# About CPU yield data



## Roberto Aleman

Hi everyone, 

As i wrote on my presentation post, i am working on e-waste precious metals recovery, i`ve been doing several tests to get some yield data of gold in CPU. So far, these are some avarage 24k gold yield i have obtained: 

Green, yellow, brown Fiber (big ones AMD, Intel PIII) : 0.63 g/kg 0.29 g/lb	
Green Fiber (small ones P4, AMD Athlon etc) or with soldered cu heatskin: 0.76g/kg 0.34g/lb
Black fiber with soldered copper heatskin (Intel celeron): working on	-	
Simple Ceramic (AMD): 1.78 g/kg 0.81g/lb
Ceramic black bottom (Intel pemtium):	1.78g/kg 0.81g/lb
Ceramic gold bottom - black top: 3.59g/kg 1.63g/lb
Ceramic black bottom - gold top:	2.53g/kg 1.15g/lb
Ceramic gold bottom - gold top:	4.24/kg 1.92g/lb
Slot processors (PII, etc):	0.47/kg 0.21g/lb
RAM memories: 0.4g/kg 0.18g/lb

These yields are caulculated without Cu or Al heatskin. What do you think about them? are they good or bad yields?. Do anyone know if there is gold inside the ceramic processors? i mean between the ceramic layers?. I did hot cyanide leaching on this tests. what yield should i expect from 1 kilogram or pound of motherboard? 

Best regards!


----------



## Geo

did you mean to double post?


----------



## lazersteve

Have you read the thread on ceramic cpus?

Ceramic CPU Discussion

Great work, did you track the silver content in the cpus? 

Steve


----------



## ericrm

wow im happy that someone gave a tested list. good job
but i think your a bit low on the gold brazed cpu(the one with the square gold under), i think you could think 2-3 g per lbs, i dont have tested yield but i sell them between 125 et 150$lbs 
keep on the good work


----------



## cnbarr

I agree with ericrm your yields seem a bit low on some of the ceramic cpu's. The cpu's with gold plated lid's, did you process the plated lids separately, or are they included in your yield totals?

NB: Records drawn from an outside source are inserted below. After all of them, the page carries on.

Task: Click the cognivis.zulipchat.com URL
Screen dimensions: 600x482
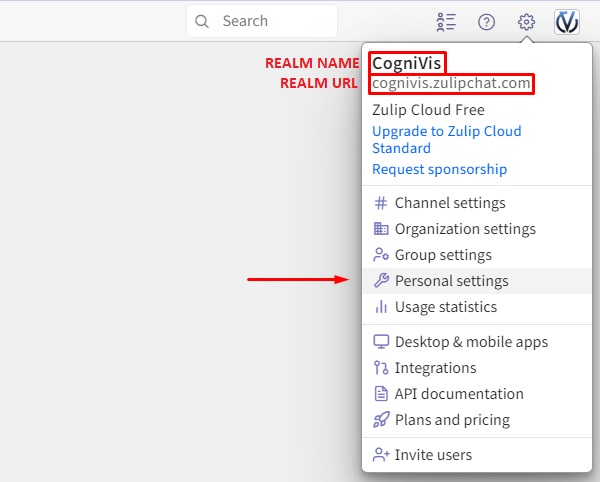Action: tap(451, 84)
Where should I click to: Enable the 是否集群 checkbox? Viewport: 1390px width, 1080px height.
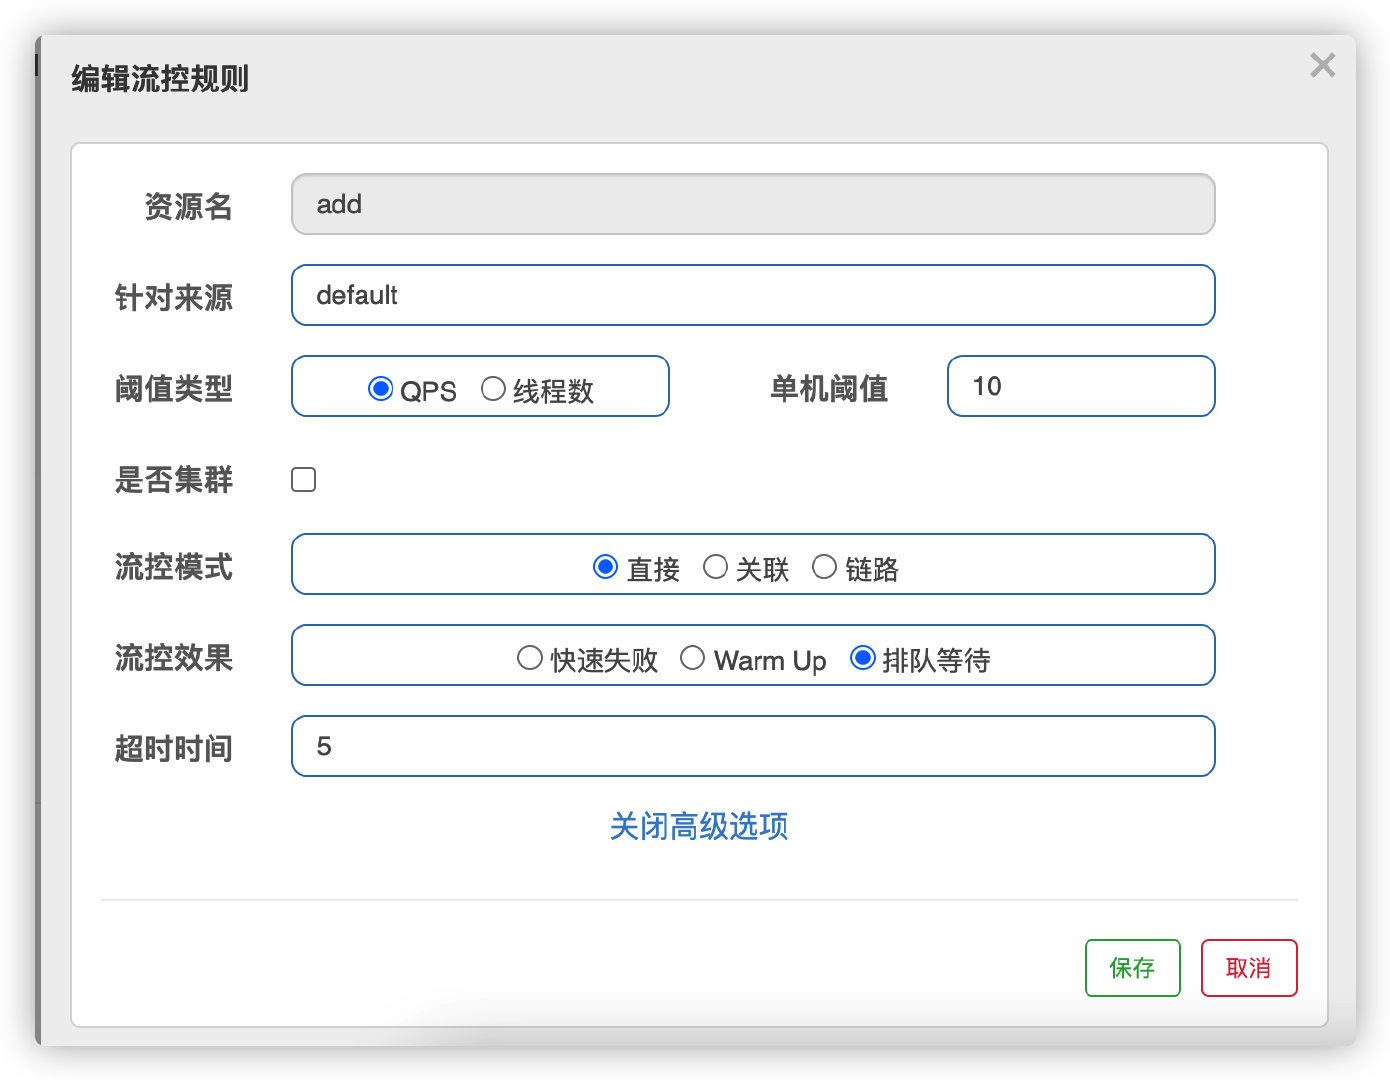point(304,480)

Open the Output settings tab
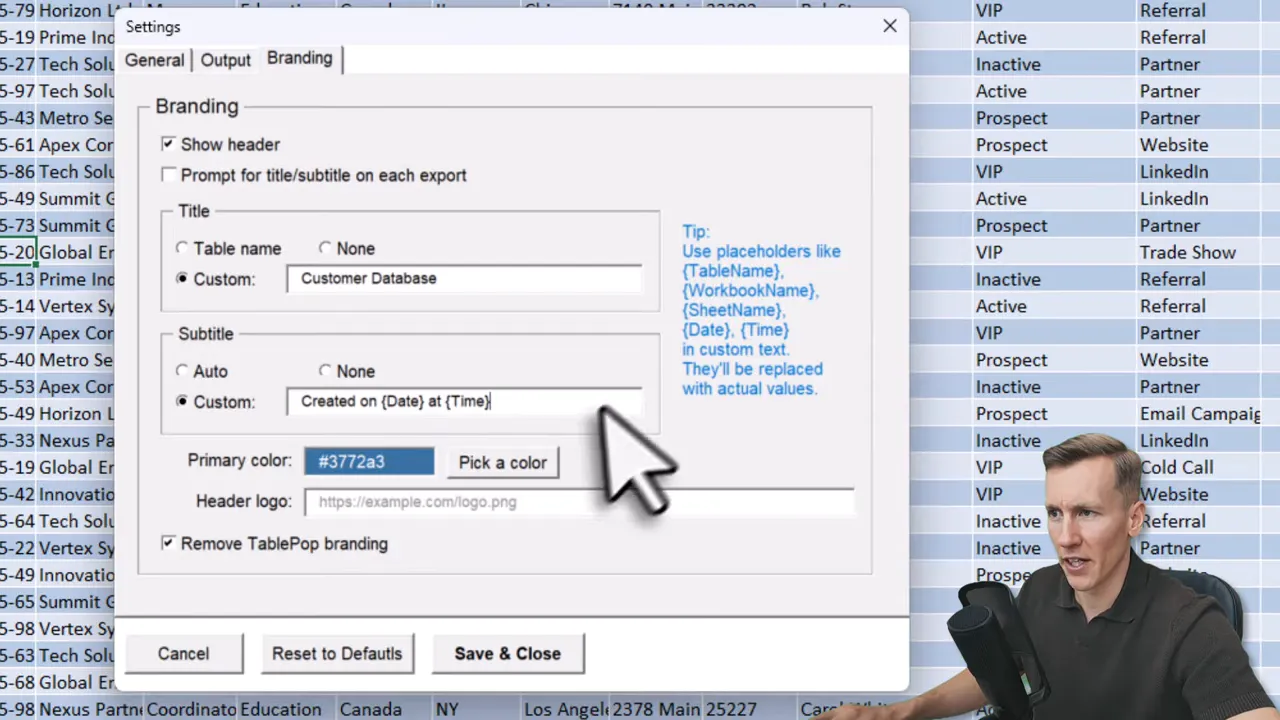pyautogui.click(x=225, y=59)
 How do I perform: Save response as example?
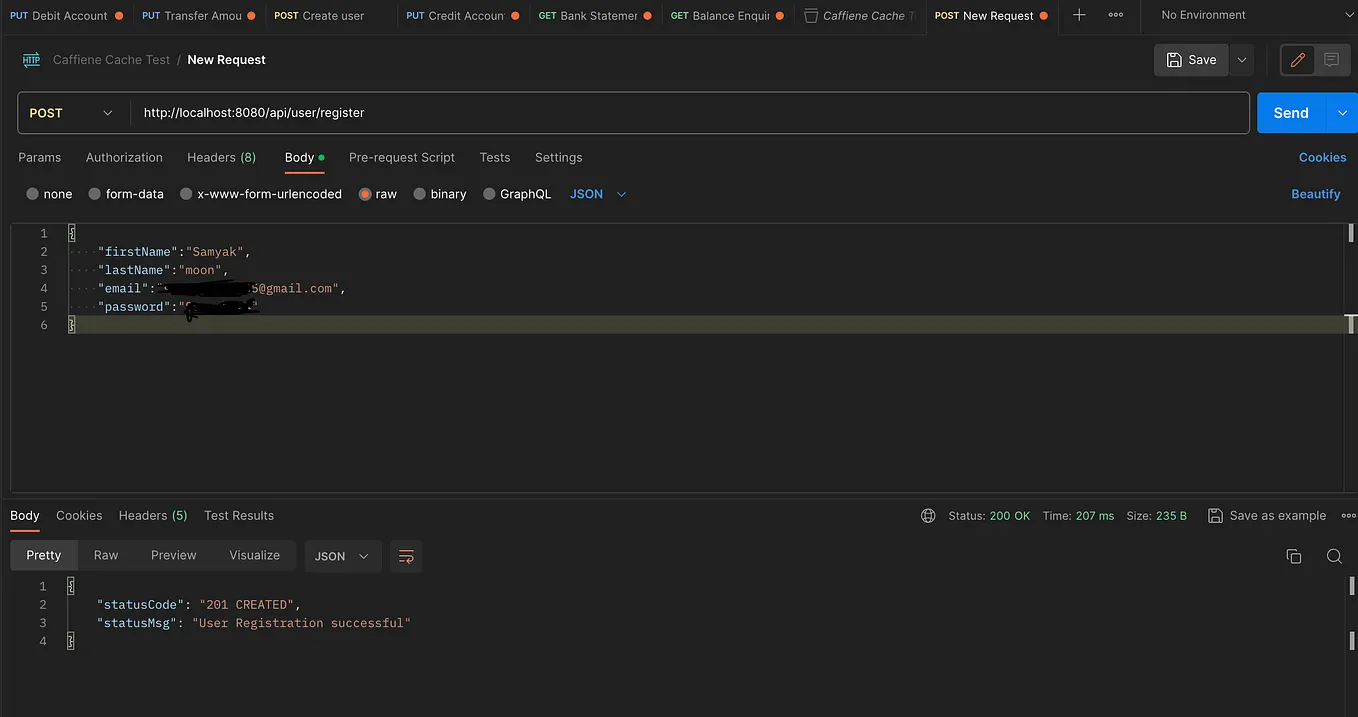point(1267,515)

> Do anyone know if there is gold inside the ceramic processors? i mean between the ceramic layers?



Some believe there is gold bonding wires in ceramic, I don't believe there is though. Read through the link steve posted above, there is a lot of great info on ceramic cpu's.

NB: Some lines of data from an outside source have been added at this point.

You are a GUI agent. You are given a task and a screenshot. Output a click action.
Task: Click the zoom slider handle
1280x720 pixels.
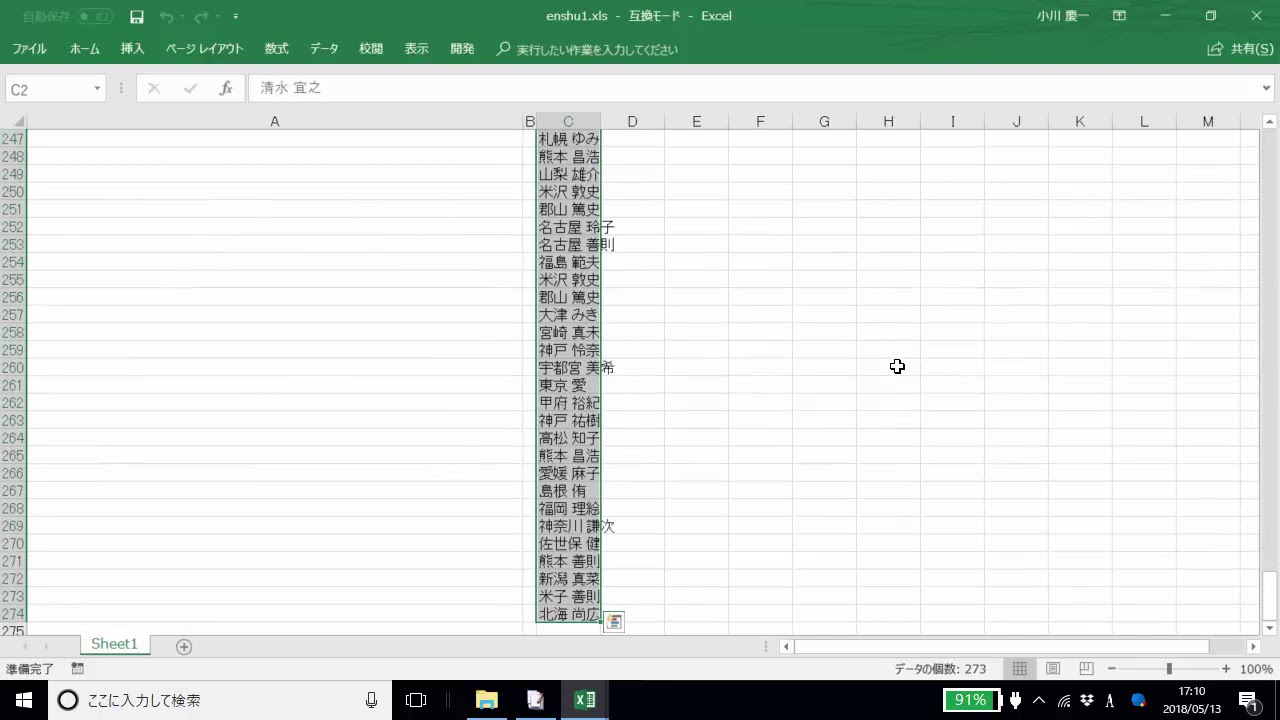(x=1169, y=669)

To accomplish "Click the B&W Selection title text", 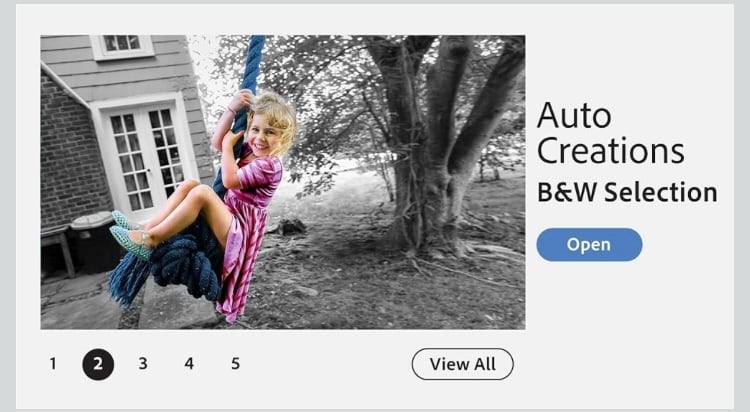I will pos(627,192).
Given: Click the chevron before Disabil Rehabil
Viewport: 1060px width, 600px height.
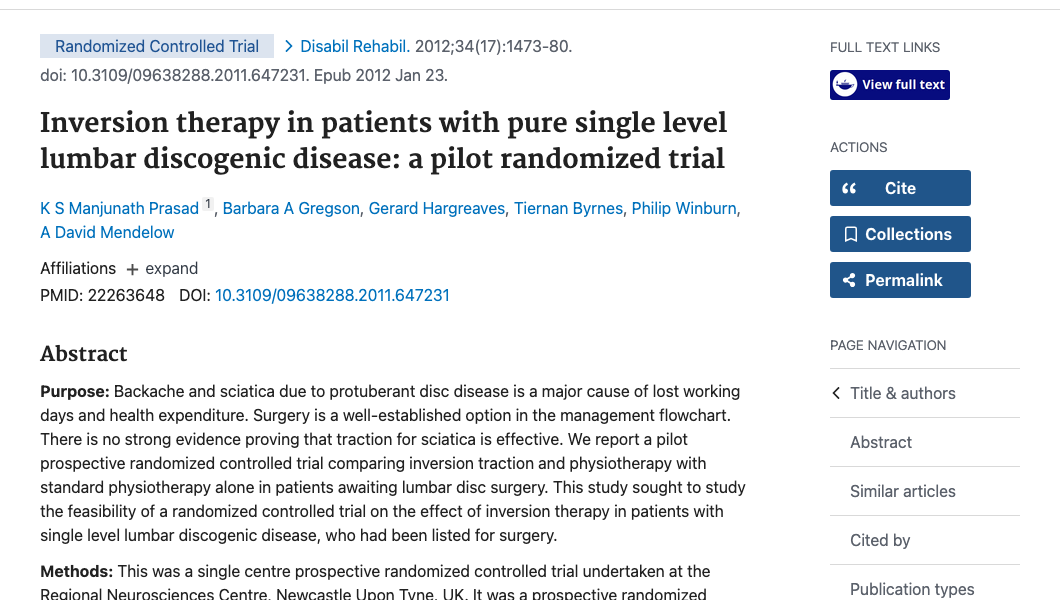Looking at the screenshot, I should [288, 45].
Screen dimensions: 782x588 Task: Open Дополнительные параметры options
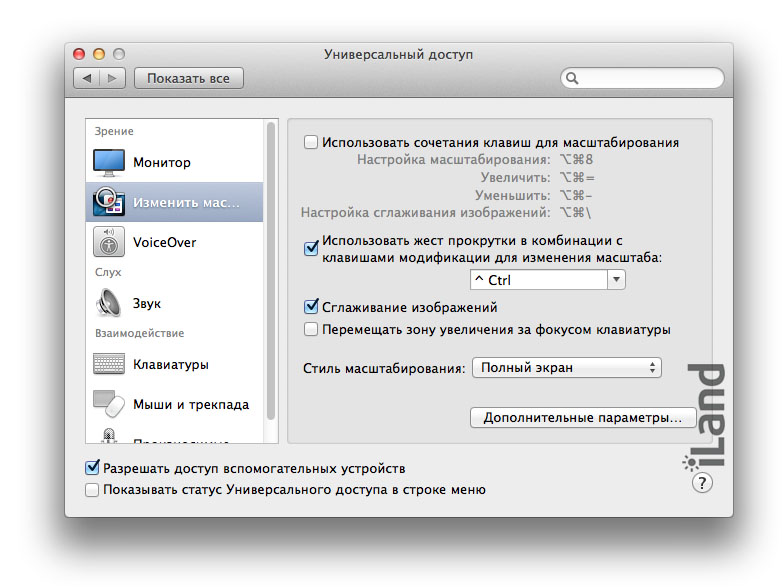point(583,417)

Other then that I think your list is a really good starting point for what you've done, good job.


----------



## Roberto Aleman

Thanks for yours answers, 


> did you mean to double post?


I didnt mean it, sorry, i didnt realize i double posted, but i deleted one post. thanks.



> Have you read the thread on ceramic cpus?

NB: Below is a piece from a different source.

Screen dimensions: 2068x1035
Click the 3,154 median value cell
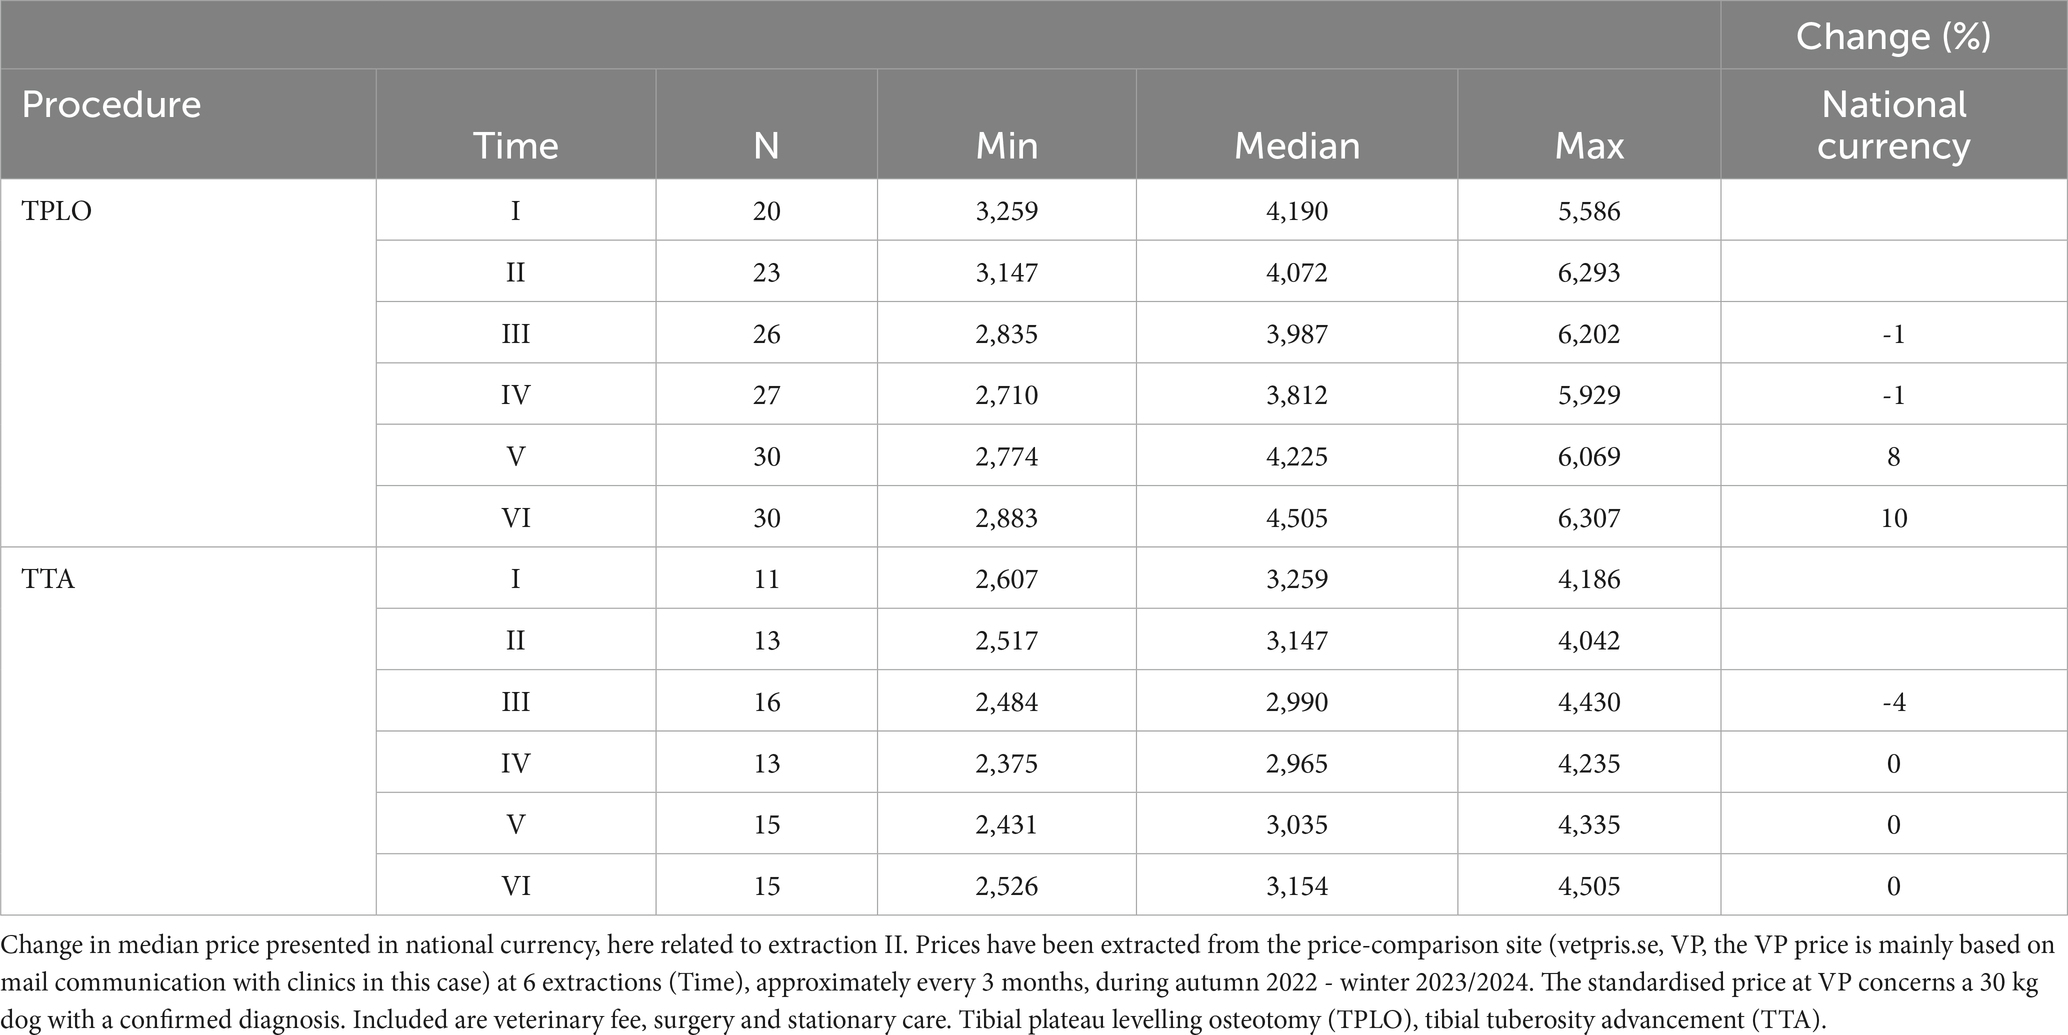coord(1296,886)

I read it, honestly i got lost, i`ll read it again carefully.



> ... did you track the silver content in the cpus?


I have not tracked it, with cyanide leaching i only get metals on the surface, i get 20k - 23k gold that i refine later, most of the impurities seems to be copper and just a little bit of silver. Silver is in the solder right?, i`ll begin working on silver. 



> Some believe there is gold bonding wires in ceramic..


That´s what i was thinking, rigth now i`m running some tests with pownder ceramic in AR, i`ll post the result. 

I`ll keep working on cpu's with gold plated lid's because i included them in yields totals. By the way, i have already received Hoke`s book that i ordered in US, i havent read it totally, but it seems to be a very good source of information.


----------



## patnor1011

Can cyanide effectively leach gold braze which is used on lids?


----------



## a_bab

No cyanide based leach will attack the gold braze.


----------



## Roberto Aleman

patnor1011 said:


> Can cyanide effectively leach gold braze which is used on lids?


That`s a very good question, i think it can, but it will take much more time. i think thats why i`m not getting good yields on those processors. 

Would you recommend me to process plated lids separately with AR?


----------



## lazersteve

To recover the silver you must acidify your cemented zinc/gold/silver residues (if you used zinc powder to precipitate) with nitric acid instead of muriatic acid. If you use muriatic your silver will convert to the chloride (silver chloride) and cause filtering issues as well as trap gold in the chloride's structure. 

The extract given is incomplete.